- [OBJECTIVE]
Rewrite the records below as a JSON list of strings, with one string for each line and blank lines left out.

- [SUPPLIED DATA]
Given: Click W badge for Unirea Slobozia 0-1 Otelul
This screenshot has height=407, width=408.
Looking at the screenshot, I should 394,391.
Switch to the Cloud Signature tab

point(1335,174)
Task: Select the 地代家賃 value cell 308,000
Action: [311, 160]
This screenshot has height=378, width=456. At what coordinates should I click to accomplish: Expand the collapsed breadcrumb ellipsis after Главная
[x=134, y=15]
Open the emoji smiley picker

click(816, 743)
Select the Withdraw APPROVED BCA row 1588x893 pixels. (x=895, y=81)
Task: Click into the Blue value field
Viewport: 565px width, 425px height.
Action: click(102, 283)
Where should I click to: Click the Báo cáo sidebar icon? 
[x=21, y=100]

- [WRITTEN ANSWER]
[
  "Given: Click W badge for Unirea Slobozia 0-1 Otelul",
  "This screenshot has height=407, width=408.",
  "Looking at the screenshot, I should 394,391.",
  "Switch to the Cloud Signature tab",
  "point(1335,174)",
  "Task: Select the 地代家賃 value cell 308,000",
  "Action: [311, 160]",
  "This screenshot has height=378, width=456. At what coordinates should I click to accomplish: Expand the collapsed breadcrumb ellipsis after Главная",
  "[x=134, y=15]",
  "Open the emoji smiley picker",
  "click(816, 743)",
  "Select the Withdraw APPROVED BCA row 1588x893 pixels. (x=895, y=81)",
  "Task: Click into the Blue value field",
  "Viewport: 565px width, 425px height.",
  "Action: click(102, 283)",
  "Where should I click to: Click the Báo cáo sidebar icon? ",
  "[x=21, y=100]"
]